Um V. Guimarães inteligente, inspirado e confiante atropelou o Belenenses de uma forma que o resultado não traduz na sua plenitude. A formação de Cajuda ganhou, ganhou bem, de uma forma cristalina até e despediu-se em grande de um ano fantástico.
A incerteza no resultado durou apenas dez minutos. Ao décimo primeiro, João Alves fez um passe de vinte metros que rasgou a consistência do Belenenses e Alan trabalhou bem sobre Ruben Amorin antes de rematar a centímetros da baliza de Marco.
Num instante o V. Guimarães percebeu que o adversário não era intransponível, como parecera até então, e que havia uma forma de o ultrapassar: em transições rápidas. A partir daí, então, fartou-se de jogar futebol e de criar situações de golo iminente.
Quase sempre em jogadas rápidas, com muita mobilidade na frente e um inspirado João Alves na distribuição do jogo, o V. Guimarães esvaziou de confiança um Belenenses que na última semana batera o Benfica e partiu para uma exibição pujante quanto baste.
Tanto assim que no final da primeira parte o Belenenses não criara uma única situação de perigo. Já a equipa da casa marcara um golo numa excelente jogada colectiva e criara futebol para marcar mais dois ou três em outras situações de recorte entusiasmante.
Um pouco mais Belenenses, mas muito pouco
Perante a imensa desinspiração da primeira parte, esperava-se que Jorge Jesus mexesse na equipa ao intervalo. Não aconteceu logo ali, aconteceu pouco depois quando colocou Fernando no lugar de Silas e esticou a equipa com a colocação de três homens na frente.

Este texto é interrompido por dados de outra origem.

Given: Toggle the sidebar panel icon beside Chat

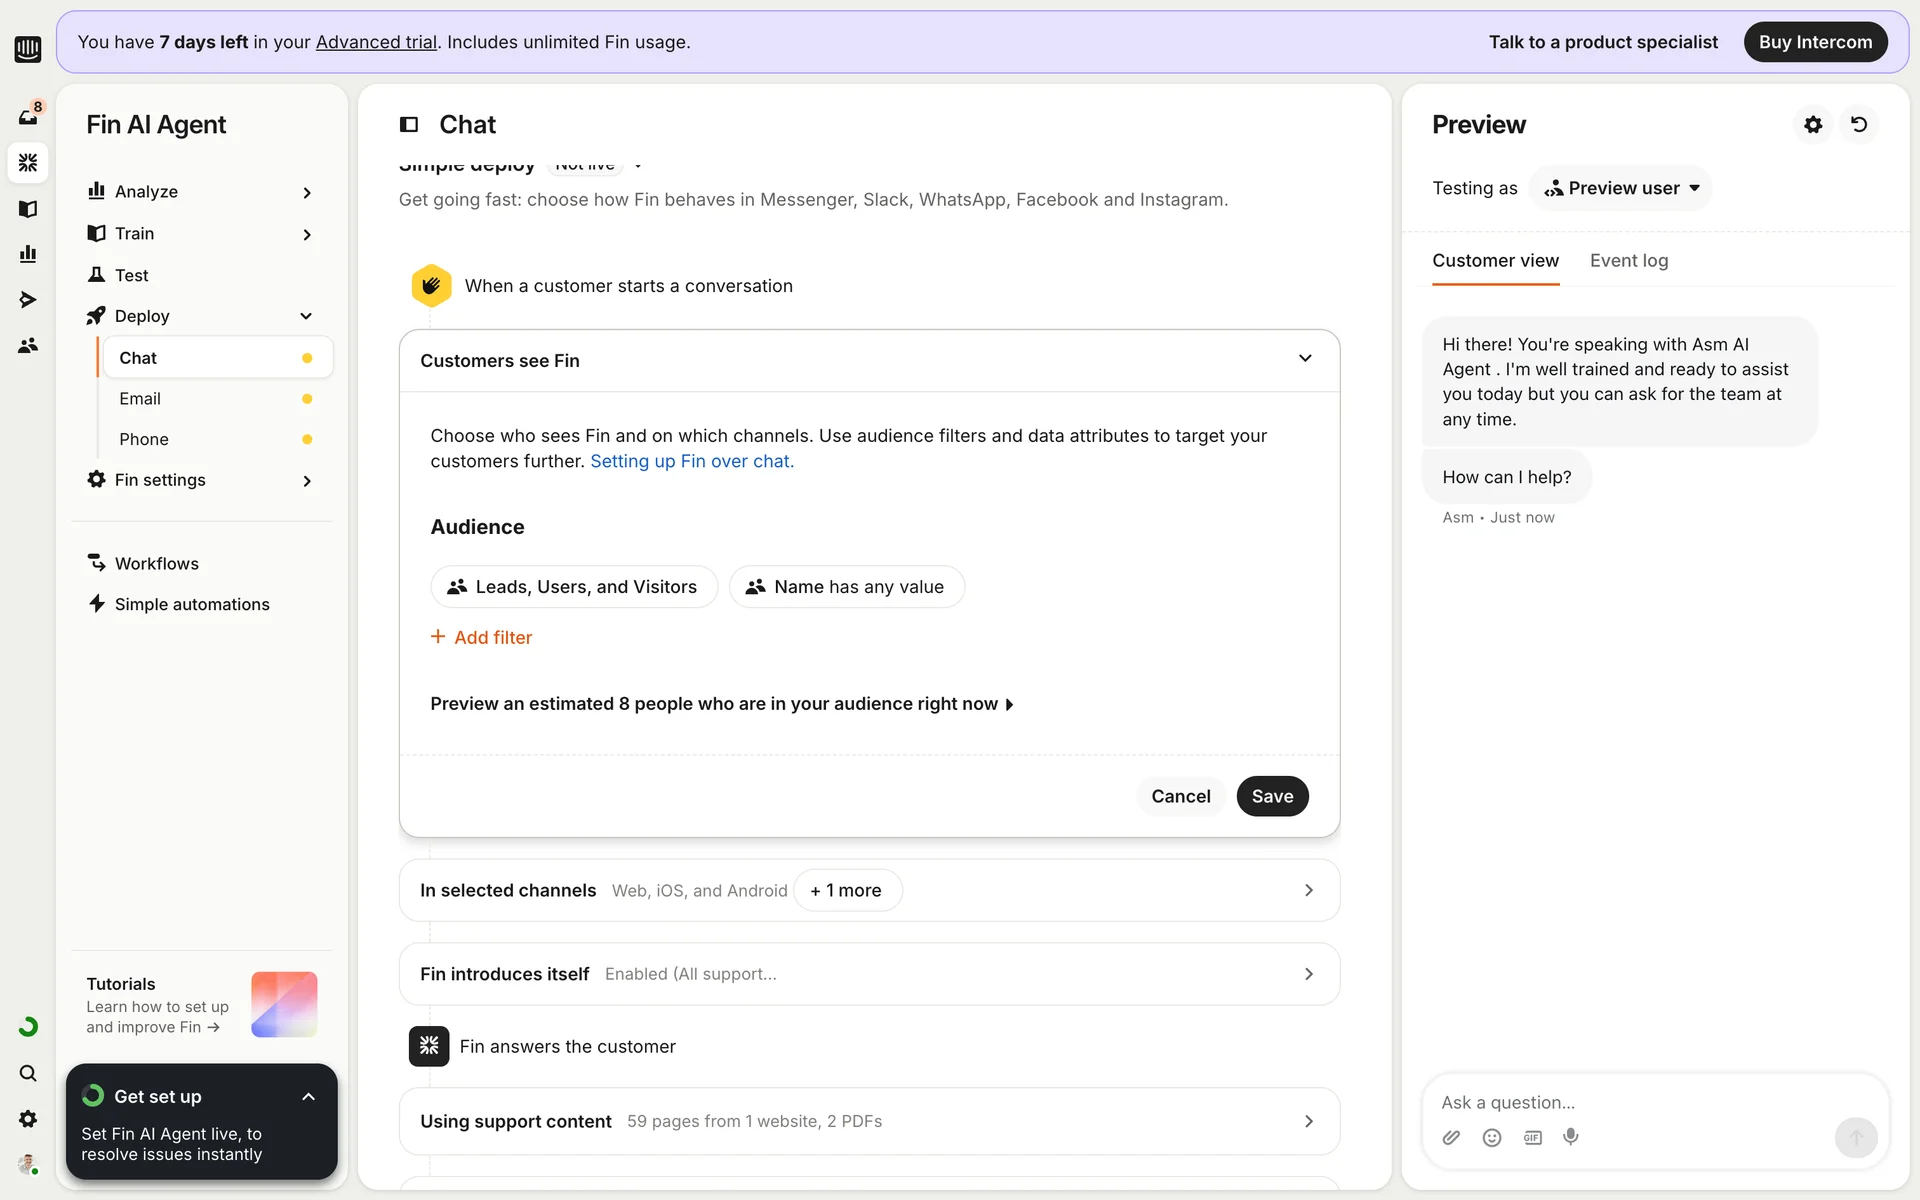Looking at the screenshot, I should tap(409, 125).
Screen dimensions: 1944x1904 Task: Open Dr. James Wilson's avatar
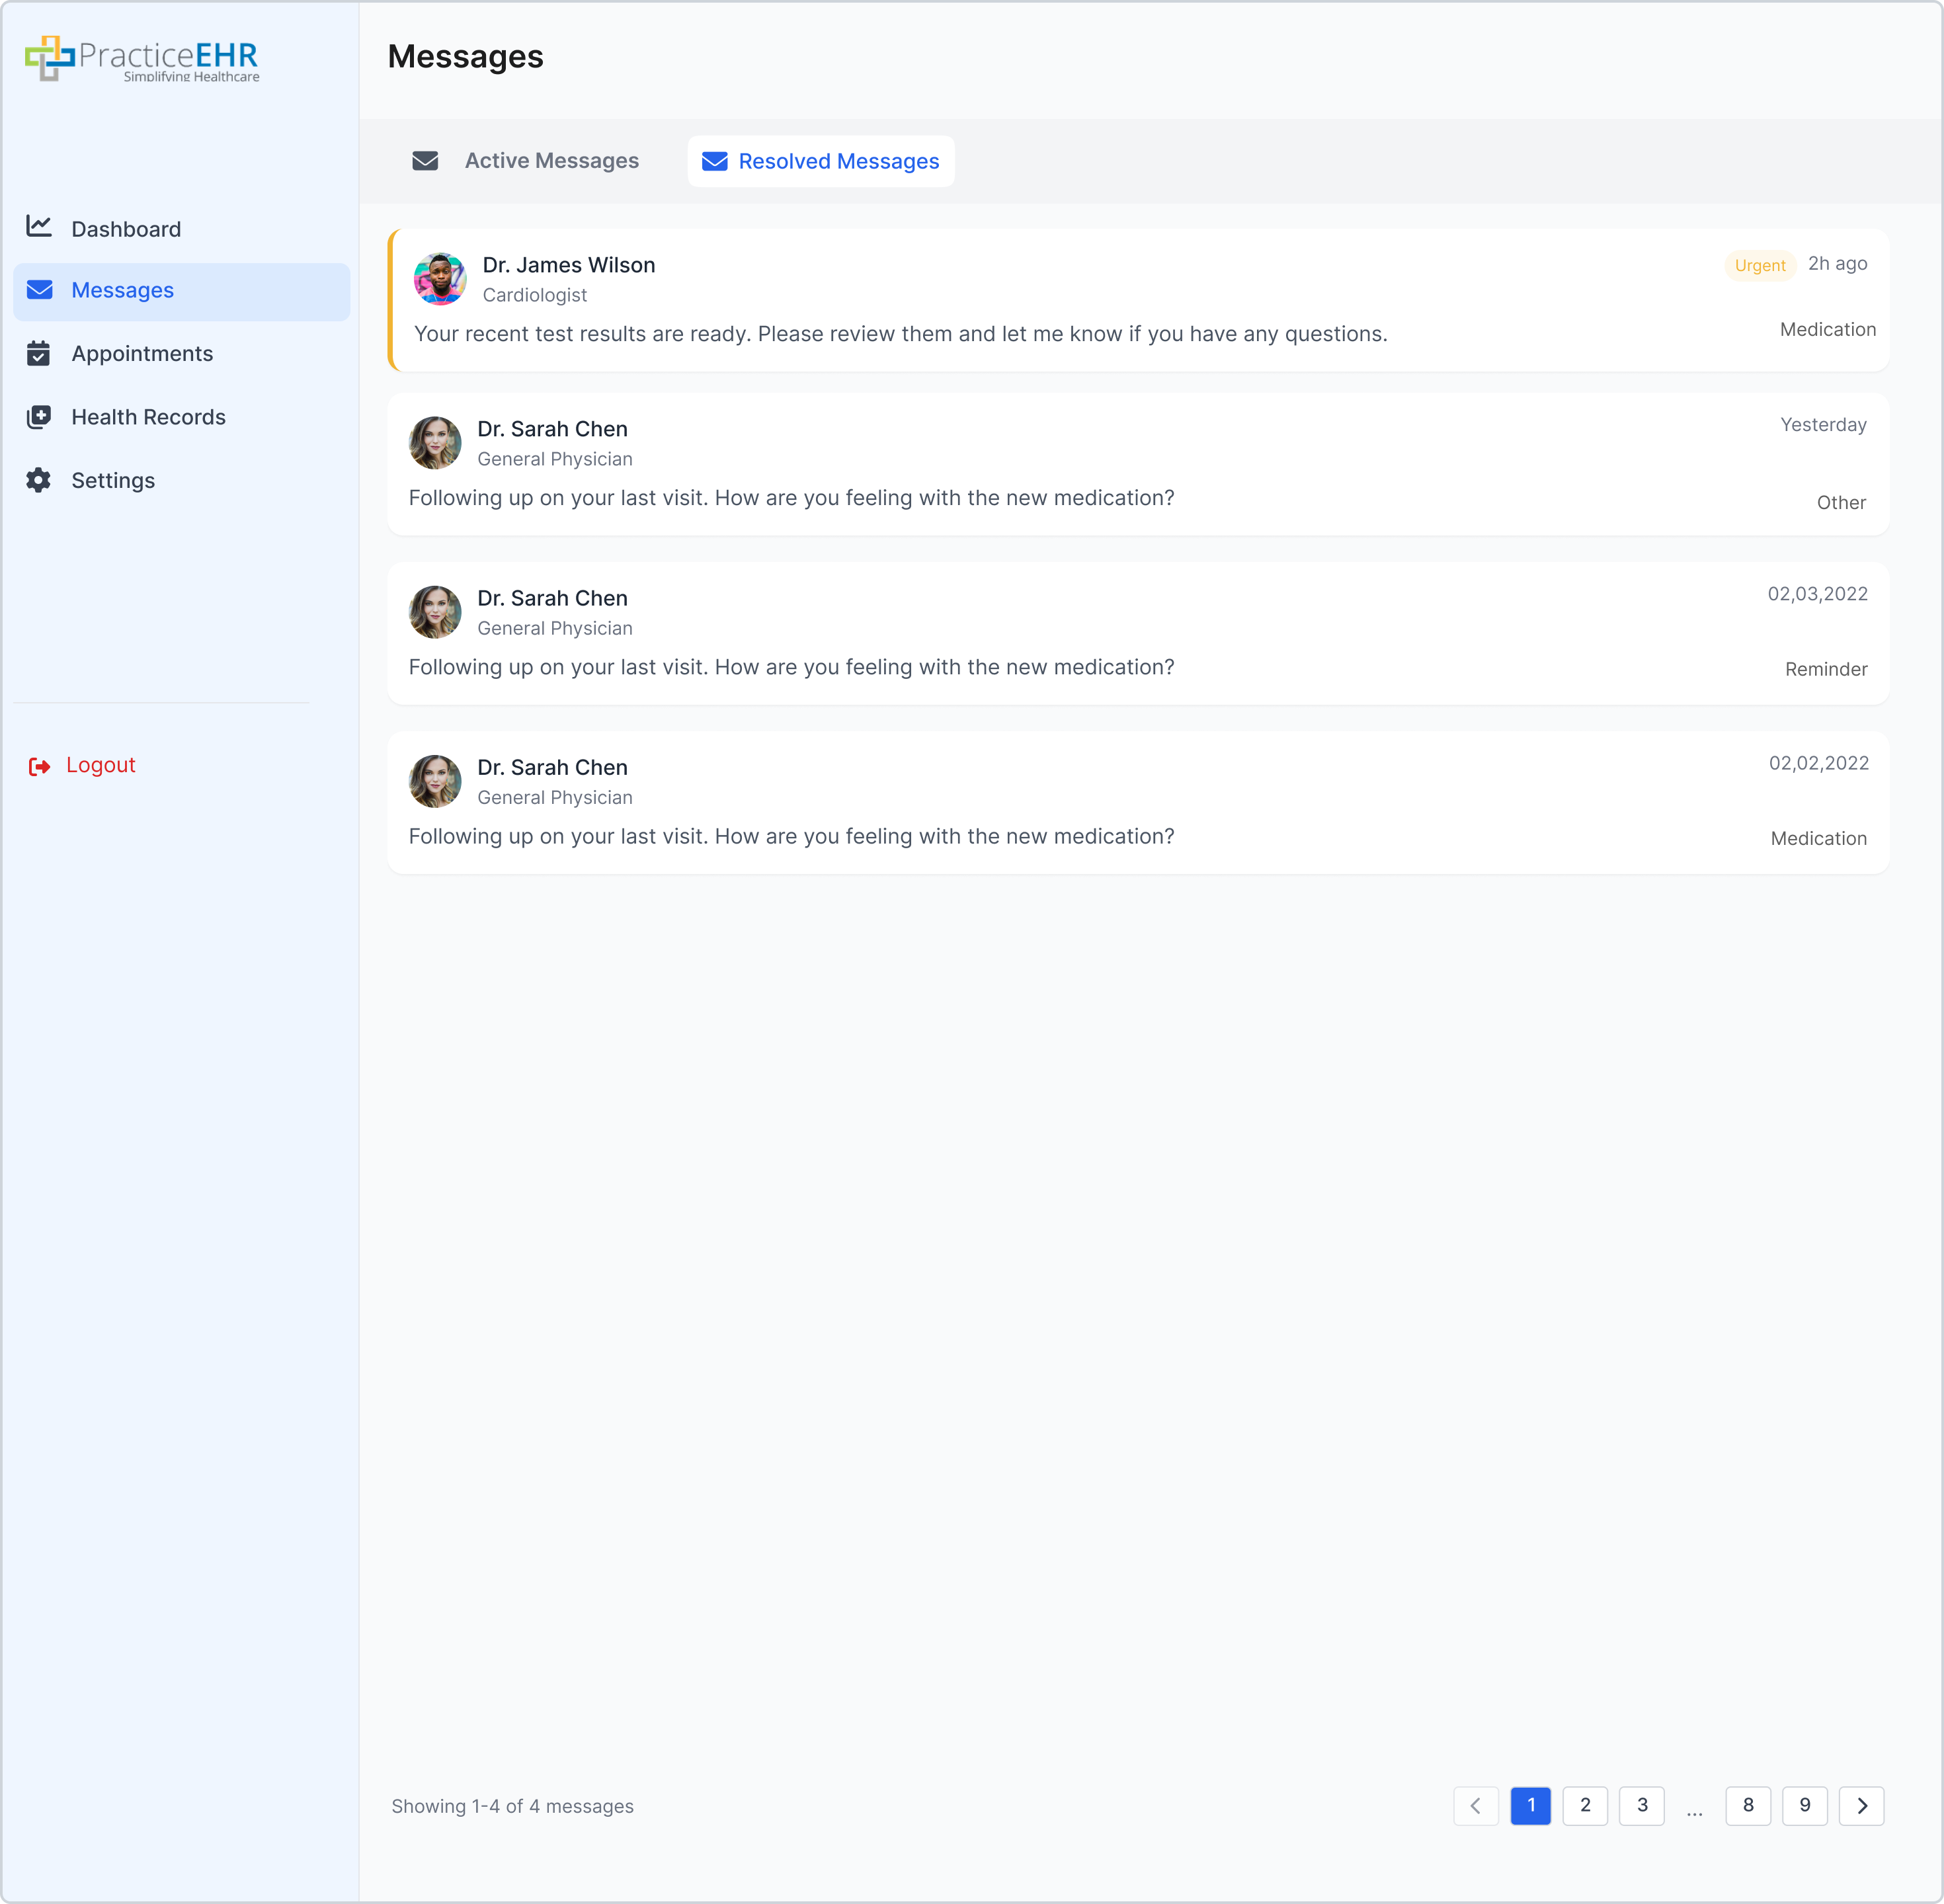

O Belenenses melhorou, cresceu no campo, conseguiu por fim jogar no terreno adversário e, mesmo criando perigo só num remate de Hugo Alcântara, lançou incerteza através de cruzamentos que faziam a bola passar com alguma frequência junto à baliza de Nilson.
Mas foi coisa pouca. Manuel Cajuda emendou a mão com a entrada de Felipe, tendo com isso devolvido à equipa a estabilidade perdida com a troca de Mrdakovic por Tiago Targino. Pelo que com relativa tranquilidade a equipa segurou uma vantagem que merecia outra expressão.